§ Bacaan

- - - - - - -

Kementerian Keuangan (Kemenkeu) mengungkapkan penerimaan pajak hingga Agustus lalu baru Rp676,9 triliun. Jumlah itu minus 15,6 persen atau Rp126,6 triliun pendapatan tahun sebelumnya. Jumlah itu baru setengahnya dari target penerimaan pajak tahun sebesar Rp1.198,8 triliun.
Pengamat pajak Bawono Kristiaji menerangkan risiko penerimaan tahun ini akan sangat dipengaruhi oleh kondisi ekonomi. Perekonomian Indonesia saat ini menghadapi berbagai masalah, seperti rendahnya harga komoditas, kinerja manufaktur yang tertekan, dan konsumsi yang menurun. “Seluruhnya itu berpengaruh pada pos-pos penerimaan pajak yang umumnya berkontribusi besar,” ujarnya kepada SINDOnews, Kamis malam (24/9/2020). (Baca juga: Target Berat Penerimaan Pajak )

- - - - - - -

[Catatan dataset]
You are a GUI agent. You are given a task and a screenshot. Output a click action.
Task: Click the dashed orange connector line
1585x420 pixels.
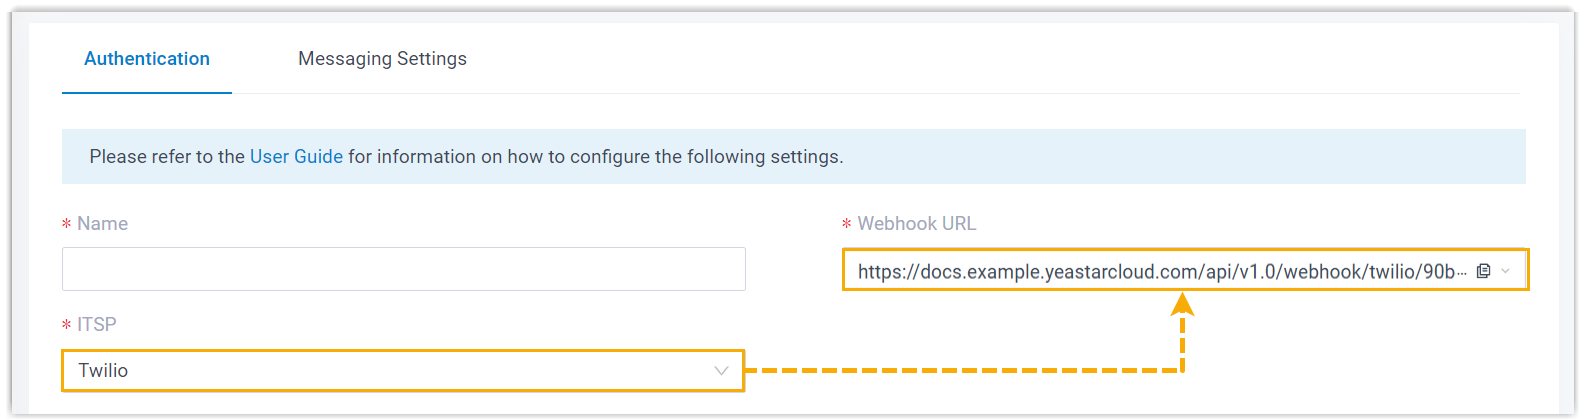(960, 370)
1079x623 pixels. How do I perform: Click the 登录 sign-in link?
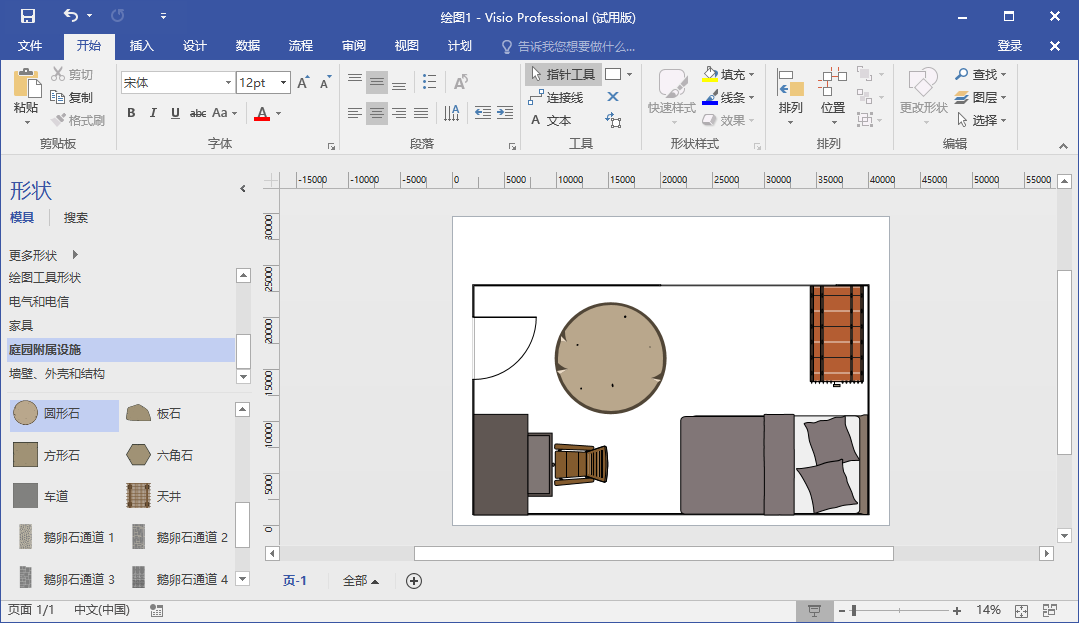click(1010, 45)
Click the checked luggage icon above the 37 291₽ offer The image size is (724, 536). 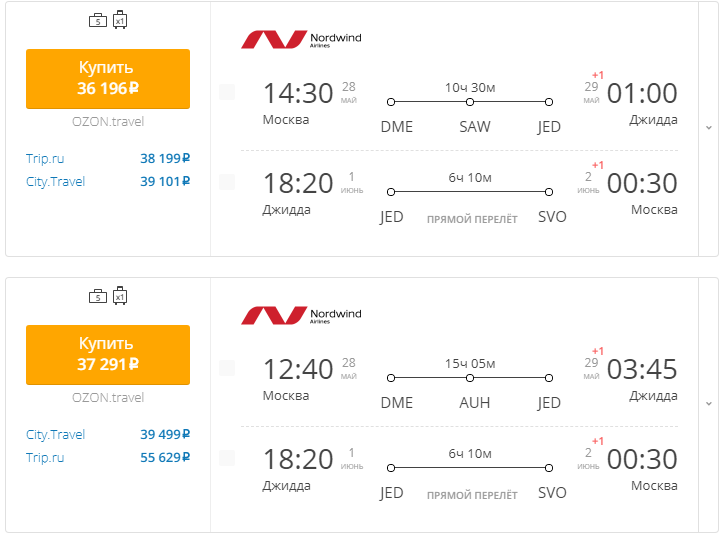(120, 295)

- - - - - - -

§ Latihan
1 – Dalam teks tentang penerimaan pajak, siapa nama pengamat pajak yang pendapatnya dikutip?
2 – Tuliskan lanjutan teks tentang penerimaan pajak, dimulai setelah kalimat terakhir yang tercantum.

§ Jawaban yang Diharapkan
1 – Bawono Kristiaji.

2 –
Berdasarkan data Kemenkeu, pajak penghasilan (PPh) sektor minyak dan gas (migas) sebesar Rp21,6 triliun. Angka minus 45,2 persen dari tahun sebelumnya. Pajak Pertambahan Nilai (PPN) minus 11,6 persen dari tahun sebelumnya. Sampai saat ini, penerimaan PNN baru Rp255,4 triliun.
Pajak Bumi dan Bangunan (PBB) pun hanya berkontribusi Rp9,7 triliun. Hanya PPh Orang Pribadi yang tumbuh 2,46 persen. Bawono Kristiaji menerangkan ada dua cara bisa dilakukan pemerintah untuk mengejar target penerimaan pajak tahun ini.
“Pertama, mengejar pajak sektor digital, yaitu memperluas pihak yang ditunjuk jadi pemungut PPN impor digital, kepatuhan pajak dari ekosistem digital dalam negeri, dan mengenakan PPh perusahaan digital asing,” tuturnya. (Baca: Pajak Transaksi Digital Jadi Senjata Baru Dongkrak Penerimaan Negara )
Langkah kedua, menurutnya, meningkatkan kepatuhan dari kelompok high net worth individual. Ia menilai penerimaan dari sektor ini belum optimal. Penerimaan pajak yang terlihat seret tentu mengkhawatirkan. Sebab, pajak merupakan komponen utama dari anggaran pendapatan dan belanja negara (APBN). (Baca juga: Tekor! Sri Mulyani Sebut Defisit APBN 2020 Tembus Rp500 Triliun )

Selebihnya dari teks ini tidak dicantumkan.